Après avoir longtemps tourné autour des ruines, il fut tout à coup attiré du côté d’un buisson peu éloigné par des aboiements qu’il crut reconnaître.



Il s’avança précipitamment ; un limier semblable aux siens sauta joyeusement après ses jambes et l’étourdit par ses folles caresses.



– Oh ! oh ! dit le chasseur, que signifie cela, qui a attaché ainsi le pauvre Trim ?



Il coupa le lien qui retenait l’animal et s’aperçut alors qu’il avait au cou un papier plié en quatre et soigneusement attaché.



Il s’en empara et courut rejoindre le Cœur-Loyal.



– Frère, lui dit-il, espérez !



Le chasseur savait que son ami n’était pas homme à lui prodiguer de vulgaires consolations, il leva vers lui son visage baigné de larmes.



Aussitôt libre, le chien s’était mis à fuir avec une vélocité incroyable en poussant ces jappements sourds et saccadés des limiers sur la voie.



Belhumeur, qui avait prévu cette fuite, s’était hâté d’attacher sa cravate autour du cou de l’animal.



– On ne sait pas ce qui peut arriver ! murmura le Canadien en voyant le chien disparaître.



Et sur cette réflexion philosophique il était allé rejoindre son ami.



– Qu’y a-t-il ? demanda le Cœur-Loyal.



– Lisez ! répondit simplement Belhumeur.



Le chasseur s’empara du papier qu’il lut avidement.



Il ne contenait que ces mots :



« Nous sommes prisonniers des Peaux-Rouges… Courage !… Il n’est rien arrivé de malheureux à votre mère. »



– Dieu soit béni !… s’écria le Cœur-Loyal avec effusion en baisant le papier qu’il serra dans sa poitrine, ma mère est vivante !… Oh ! je la retrouverai !…



– Pardieu !… appuya Belhumeur d’un accent convaincu.



Un changement complet s’était comme par enchantement opéré dans l’esprit du chasseur, il s’était redressé de toute sa hauteur, son front rayonnait.



– Commençons nos recherches, dit-il, peut-être quelqu’un des malheureux habitants a-t-il échappé à la mort ; par lui nous apprendrons ce qui s’est passé.



– Bien ! dit Belhumeur avec joie, c’est ça, cherchons.



Les chiens grattaient avec frénésie dans les ruines du fort.



– Commençons par là, dit le Cœur-Loyal.



Tous deux déblayèrent les décombres.

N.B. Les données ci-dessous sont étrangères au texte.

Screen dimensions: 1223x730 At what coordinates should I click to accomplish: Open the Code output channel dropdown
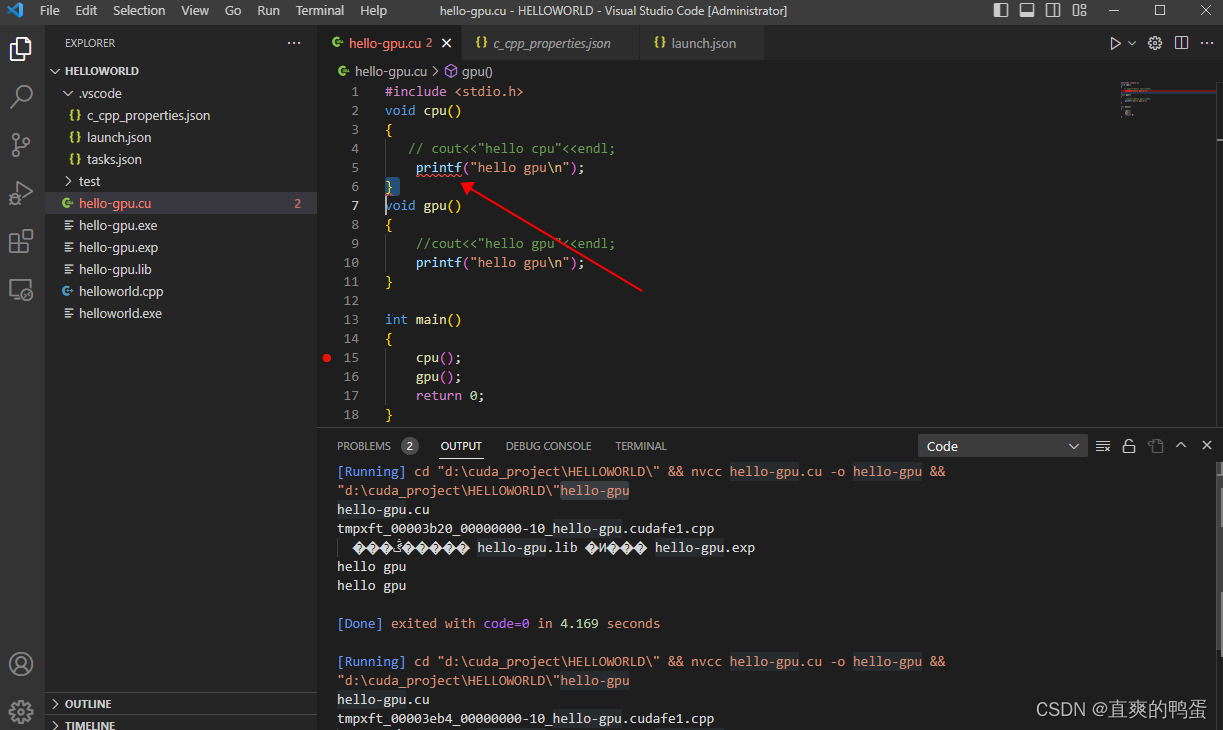[x=1001, y=446]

Ils travaillaient avec une ardeur qu’ils ne comprenaient pas eux-mêmes.



Au bout de vingt minutes, ils découvrirent une espèce de trappe. Des cris faibles et inarticulés se faisaient entendre au-dessous.

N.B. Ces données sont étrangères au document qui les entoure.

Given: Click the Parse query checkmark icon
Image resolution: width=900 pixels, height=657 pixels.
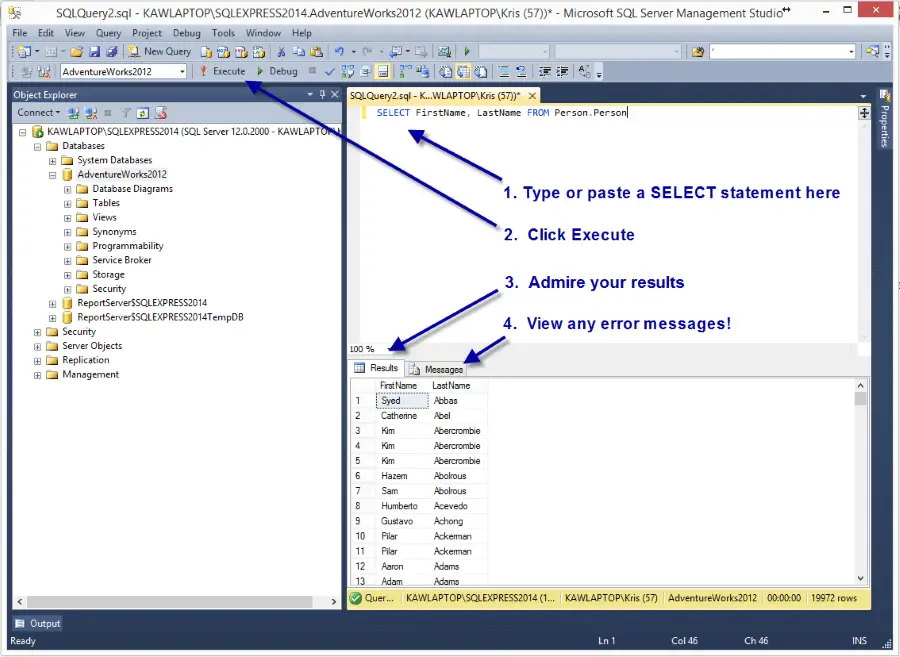Looking at the screenshot, I should click(x=330, y=71).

– Ils sont là ! dit Belhumeur.



– Dieu veuille que nous soyons arrivés à temps pour les sauver !



Ce ne fut qu’après un temps assez long et avec des peines infinies qu’ils parvinrent à lever la trappe.



Alors un spectacle horrible s’offrit à eux.



Dans un caveau exhalant une odeur fétide, une vingtaine d’individus étaient littéralement empilés les uns sur les autres.



Les chasseurs ne purent réprimer un mouvement d’effroi et se reculèrent malgré eux.



Mais ils revinrent immédiatement au bord du caveau pour tâcher, s’il en était temps encore, de sauver quelques-unes de ces malheureuses victimes.



De tous ces hommes un seul donnait quelques signes de vie ; les autres étaient morts.



Ils le sortirent du souterrain, l’étendirent doucement sur un amas de feuilles sèches et lui prodiguèrent les secours que son état réclamait.



Les chiens léchaient les mains et le visage du blessé.



Au bout de quelques minutes cet homme fit un léger mouvement, ouvrit les yeux à plusieurs reprises, puis il poussa un profond soupir.



Belhumeur introduisit entre ses dents serrées le goulot d’une bouteille de cuir pleine de rhum, et l’obligea à boire quelques gouttes de liqueur.

 



– Il est bien malade, dit le chasseur.



– Il est perdu, répondit le Cœur-Loyal en secouant la tête.



Cependant le blessé avait repris quelques forces.



– Mon Dieu ! dit-il d’une voix faible et entrecoupée, mourir, je vais mourir.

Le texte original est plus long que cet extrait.